Why do fans cheer? Because not everybody is Larry Bird. Let me explain.

One night in 1989, Bird and the Boston Celtics were playing the Los Angeles Clippers at the perpetually outdated L.A. Sports Arena. The San Diego Chicken – presumably hired because anything was better than watching the Clippers back then – went to great lengths to mess with Bird’s mojo.

At one point, Bird was fouled and stepped to the line for two free throws. The aforementioned Chicken countered by unfurling posters of swimsuit models under the basket. Bird, a cocksure, otherworldly shooter, laughed…and then hit both free throws.

You couldn’t get to Larry Bird. He’s one of the most accurate free throw shooters in NBA history. But not everybody is Larry Bird. Most basketball players are human.


Fans cheer for a lot of reasons, but paramount among them is the belief that doing so can have an impact on the game. Because a game can come down to one nervous, rushed or distracted free throw that dances perilously on the rim. For the most part, we know this instinctually. It’s just understood that a raucous home crowd benefits the host team.

“I think it has some type of effect,” says VCU senior Rob Brandenberg. “I’m not going to say it’s 100 percent guaranteed, but I do think after a while, especially if a fan can get to you…it depends on the player, really.”

Can we actually quantify the value of a home court advantage, outside of the obvious categories of wins and losses? I suppose we can try.

Our laboratory for this experiment will be VCU’s Verizon Wireless Arena, where the Rams have sold out every game more than two years running. The endzones of the arena are reserved for student seating. Over the years, the east end zone has served as a de facto headquarters of the Rowdy Rams. While efforts have been made attempt to mold the west end of the arena into the same frenzied, eardrum crushing, wall of humanity as the east end, anybody who’s been to a game recently will freely admit the difference between the two sections. The Rowdy Rams, flanked by VCU’s magnetic pep band, have turned the east end student section into a black and gold zoo.

As fate (or smart planning) would have it, VCU opponents spend the second half shooting at the east end basket, all the while staring into the teeth of what was recently named college basketball’s best student section. Can that make a difference in the outcome of games?

Microsoft Word - free-throws-fans-notesConsider this. During each of the last three seasons, VCU opponents have shot worse from the free throw line in the second half of games – while facing the east basket – than in the first half.  Overall, opponents have shot .692 (234-of-338) in the first half at the Siegel Center the last three seasons and .671 (342-of-510) in the second.

Of course, that information alone doesn’t prove much.
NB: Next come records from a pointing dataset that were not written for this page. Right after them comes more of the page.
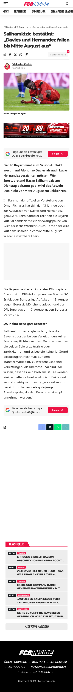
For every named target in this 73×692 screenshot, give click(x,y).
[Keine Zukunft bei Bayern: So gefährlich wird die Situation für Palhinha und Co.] (36, 612)
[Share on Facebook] (9, 54)
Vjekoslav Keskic (22, 64)
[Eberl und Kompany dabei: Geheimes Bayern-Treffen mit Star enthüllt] (36, 584)
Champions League (23, 595)
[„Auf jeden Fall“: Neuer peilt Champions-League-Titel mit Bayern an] (36, 598)
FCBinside (8, 27)
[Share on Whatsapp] (20, 54)
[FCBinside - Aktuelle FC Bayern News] (36, 3)
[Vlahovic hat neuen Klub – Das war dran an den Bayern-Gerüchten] (36, 571)
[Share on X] (15, 54)
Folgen (56, 153)
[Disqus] (36, 482)
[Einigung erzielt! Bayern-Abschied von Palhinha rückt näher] (36, 556)
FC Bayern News (23, 27)
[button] (7, 3)
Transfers (21, 553)
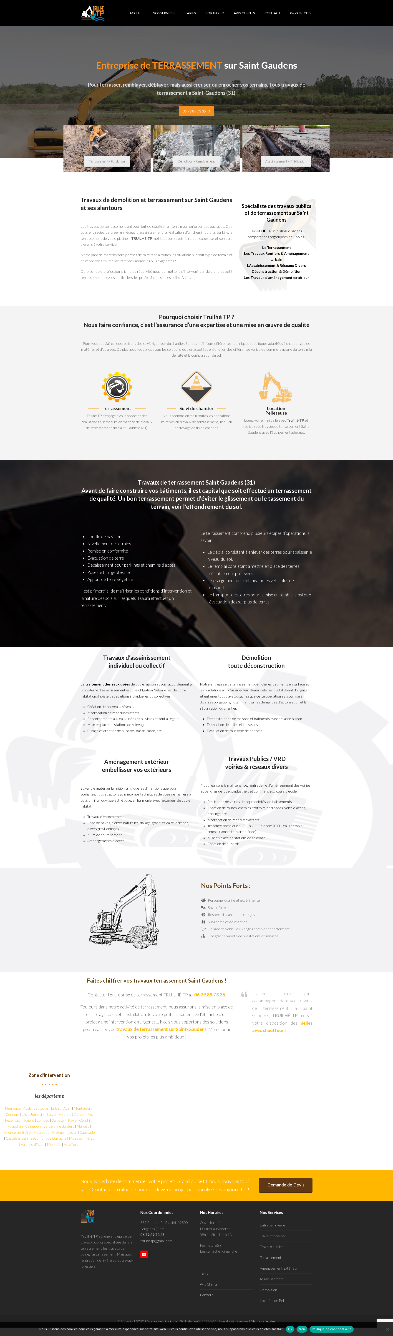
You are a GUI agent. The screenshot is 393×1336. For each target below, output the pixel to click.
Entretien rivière (272, 1225)
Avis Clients (208, 1284)
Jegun (72, 1132)
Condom (12, 1114)
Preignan (59, 1132)
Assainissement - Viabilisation (285, 161)
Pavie (72, 1120)
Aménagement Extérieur (279, 1268)
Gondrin (85, 1120)
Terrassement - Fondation (107, 161)
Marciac (83, 1126)
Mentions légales (263, 1321)
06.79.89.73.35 (152, 1234)
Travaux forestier (273, 1236)
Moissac (75, 1138)
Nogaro (28, 1120)
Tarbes (55, 1108)
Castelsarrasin (17, 1138)
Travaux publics (271, 1246)
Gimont (80, 1114)
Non (302, 1329)
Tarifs (204, 1273)
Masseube (41, 1132)
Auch (27, 1108)
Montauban (83, 1108)
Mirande (64, 1114)
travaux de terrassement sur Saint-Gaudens (161, 1029)
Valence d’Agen (32, 1144)
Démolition (268, 1290)
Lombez (43, 1120)
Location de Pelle (273, 1300)
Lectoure (40, 1108)
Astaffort (71, 1144)
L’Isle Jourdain (33, 1114)
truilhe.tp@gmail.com (156, 1240)
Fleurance (13, 1108)
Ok (290, 1329)
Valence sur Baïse (17, 1132)
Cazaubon (33, 1126)
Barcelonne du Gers (58, 1126)
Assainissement (272, 1279)
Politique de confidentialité (331, 1329)
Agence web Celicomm (163, 1321)
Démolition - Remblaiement (196, 161)
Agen (67, 1108)
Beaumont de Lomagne (48, 1138)
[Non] (387, 1329)
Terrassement (270, 1257)
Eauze (51, 1114)
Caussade (87, 1132)
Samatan (59, 1120)
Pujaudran (15, 1126)
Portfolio (207, 1295)
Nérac (89, 1138)
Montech (54, 1144)
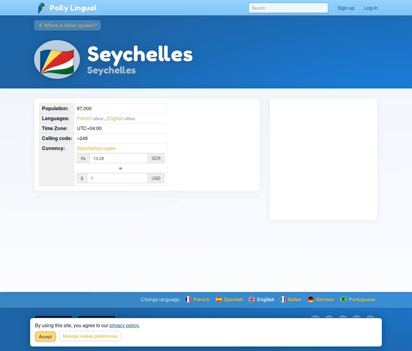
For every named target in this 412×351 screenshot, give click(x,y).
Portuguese (361, 299)
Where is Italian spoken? (70, 25)
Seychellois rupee (96, 148)
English (115, 118)
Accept (45, 336)
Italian (294, 299)
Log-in (371, 7)
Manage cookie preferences (90, 336)
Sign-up (346, 7)
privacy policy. (124, 325)
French (84, 118)
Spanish (233, 299)
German (324, 299)
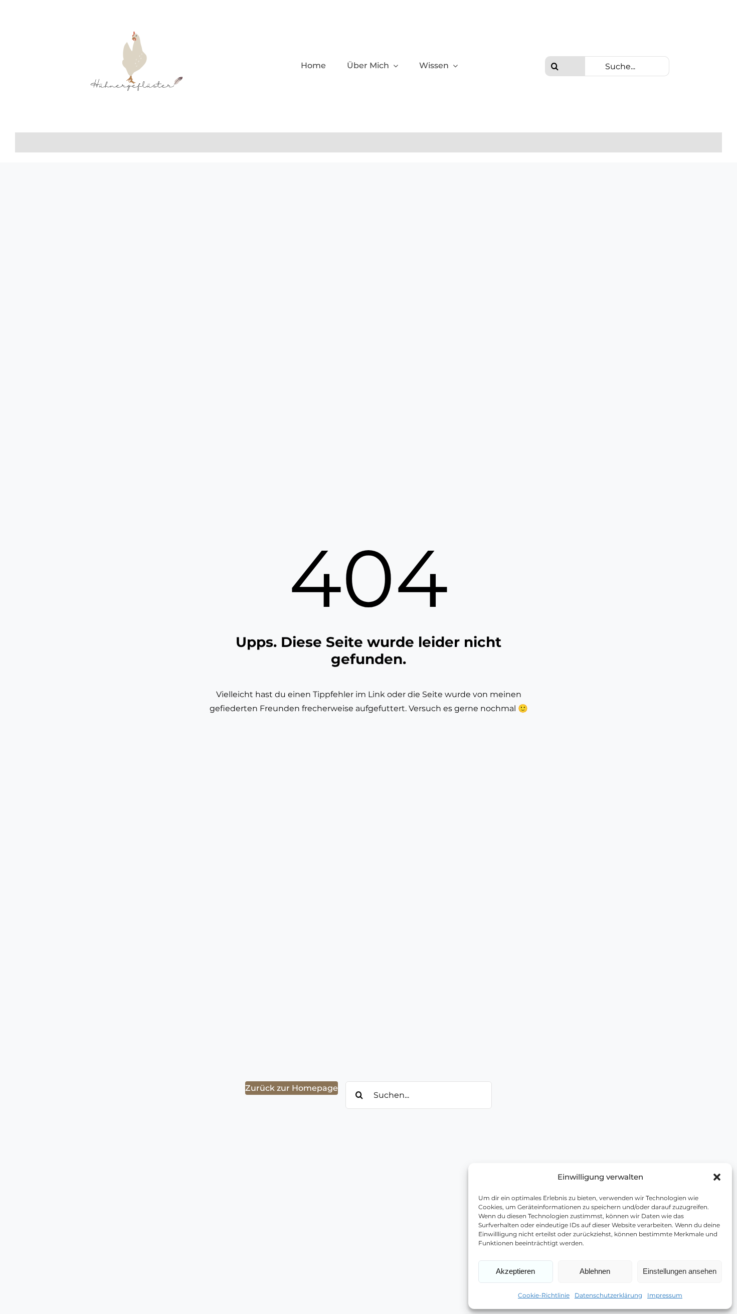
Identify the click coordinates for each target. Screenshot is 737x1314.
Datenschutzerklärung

Players get tired, their legs weaken, it happens. I’d imagine the same thing happens to the Rams, except for the most part, it hasn’t. In three of Shaka Smart’s four seasons, the Rams have shot better at the line at home in the second half than the first. Over the last three seasons combined, VCU is shooting .691 (244-of-353) from the line in the first half of home games and .706 (356-of-504) in the second. Intriguing, but we’re not there yet.

VCU plays an up-tempo, pressing style. Opponents will wear down after a long game, and VCU’s probably more conditioned for that sort of thing. If that’s the case, if Havoc-wrought fatigue is causing opposing teams to wilt at the free throw line in the second half of games, then we should see that trend continue when the Rams are on the road; except we don’t.

Microsoft Word - free-throws-fans-notesIn the last four seasons, VCU opponents have shot better from the line in the second half than the first every year. Overall, it’s a difference of .724 in the second half, compared to .646 in the first. In fact, the Rams have also shot better in the second half of games on the road in three straight seasons.

If it’s not fatigue, what’s that leave? It’s not an ironclad case, but I’m willing to bet that tidal wave of gold, with the Peppas, a living, breathing boom box and dancing cardboard cutout heads, is at least partially responsible.

So fans, go ahead, cheer your hearts out. The game may depend on it.